▶ SUPPLIED PASSAGE
_____
Want to get your pulse racing and your spine tingling? Maybe you need something spooky as an excuse to cuddle up closer to your crush? Or perhaps you want to test your mettle with some supremely creepy cinema? Whatever your reasons, Paramount+ has a thrilling library of movies perfect for a scary night in.
Below, we’ve collected the highlights across a wide field of horror films. Whether you’re on the hunt for vicious zombies, sinister slashers, creepy critters, merciless monsters, or madcap mayhem, we’ve got what you want.
Here are the best scary movies now available on Paramount+.
1. A Quiet Place
John Krasinski went from actor to celebrated horror director with this spine-tingling 2018 hit. Starring opposite his real-life wife Emily Blunt, The Office star plays a farmer dedicated to protecting his family from killer creatures that hunt by sound. This clever premise means the movie’s characters can't scream, because such a sound would definitely be their last. That means your own sounds of terror are weaponized while watching, crashing into the silent soundscape that’s suffocating in tension.
Ruthlessly paced and keenly realized, A Quiet Place is a superbly scary thrill ride. But what makes it top tier are the poignant performances by Krasinski, Blunt, and their onscreen children, Millicent Simmonds and Noah Jupe. Together, they make a family-frightening feature that's perfect for a quiet night at home. And if you dare to double-feature, the spooky sequel, A Quiet Place: Part II, is also available. —Kristy Puchko, Film Editor
How to watch: A Quiet Place is streaming on Paramount+.
2. Pet Sematary
Stephen King has long been heralded the king of horror novels. His Pet Sematary was a book so scary that it’s been adapted to the big screen twice. The first came in 1989, yet this 2019 version is less a remake and more a reimagining. Instead of retreading the gruesome path of the original, directors Kevin Kölsch and Dennis Widmyer make surprising turns to keep the thrills fresh and frightening — but still deliciously ghoulish!
Jason Clarke and Amy Seimetz star as parents happy to move their young children away from the bustling of a big city to a quaint Maine town. The locals are odd but friendly. (Shout-out to a perfectly morose John Lithgow.) Their house is lovely, but its location proves full of dangers and deadly temptations. Then, this dreamy family’s waking nightmare begins when a dead cat is resurrected. From there, things grow more monstrous and moldering. —K.P.
How to watch: Pet Sematary is streaming on Paramount+.
_____
▶ Excerpts from a dataset
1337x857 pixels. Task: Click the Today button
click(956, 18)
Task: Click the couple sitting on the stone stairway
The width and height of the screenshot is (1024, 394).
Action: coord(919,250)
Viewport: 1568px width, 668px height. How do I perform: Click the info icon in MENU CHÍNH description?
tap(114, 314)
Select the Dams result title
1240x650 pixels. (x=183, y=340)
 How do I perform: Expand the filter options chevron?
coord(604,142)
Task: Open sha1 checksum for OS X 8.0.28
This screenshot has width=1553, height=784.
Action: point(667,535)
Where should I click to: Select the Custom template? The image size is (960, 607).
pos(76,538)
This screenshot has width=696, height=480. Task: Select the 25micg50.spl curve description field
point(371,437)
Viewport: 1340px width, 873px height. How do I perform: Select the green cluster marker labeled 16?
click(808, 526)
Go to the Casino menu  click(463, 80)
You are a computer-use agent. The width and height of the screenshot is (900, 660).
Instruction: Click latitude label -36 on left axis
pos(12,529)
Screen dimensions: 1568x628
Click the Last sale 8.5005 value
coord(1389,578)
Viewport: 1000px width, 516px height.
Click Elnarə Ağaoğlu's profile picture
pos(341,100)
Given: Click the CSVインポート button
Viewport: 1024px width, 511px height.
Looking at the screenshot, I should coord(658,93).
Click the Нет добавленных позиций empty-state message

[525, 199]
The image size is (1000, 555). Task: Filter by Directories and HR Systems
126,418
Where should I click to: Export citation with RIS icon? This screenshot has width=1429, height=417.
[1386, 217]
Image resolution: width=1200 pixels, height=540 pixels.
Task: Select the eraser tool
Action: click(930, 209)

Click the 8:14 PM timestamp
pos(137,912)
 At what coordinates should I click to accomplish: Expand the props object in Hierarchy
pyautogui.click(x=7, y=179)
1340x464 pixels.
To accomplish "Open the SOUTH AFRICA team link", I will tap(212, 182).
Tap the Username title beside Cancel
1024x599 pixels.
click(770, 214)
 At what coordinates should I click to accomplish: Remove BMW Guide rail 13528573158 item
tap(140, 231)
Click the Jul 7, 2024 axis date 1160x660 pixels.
_____
▶ YOUR OBJECTIVE
Copy the part of the Paramount+ horror roundup that begins at the words "Want to get" and stops after "what you want.", swapping "creepy" for "eerie" everywhere it appears. The listing has nothing to do with this.

▶ FINISHED EXERCISE
Want to get your pulse racing and your spine tingling? Maybe you need something spooky as an excuse to cuddle up closer to your crush? Or perhaps you want to test your mettle with some supremely eerie cinema? Whatever your reasons, Paramount+ has a thrilling library of movies perfect for a scary night in.
Below, we’ve collected the highlights across a wide field of horror films. Whether you’re on the hunt for vicious zombies, sinister slashers, eerie critters, merciless monsters, or madcap mayhem, we’ve got what you want.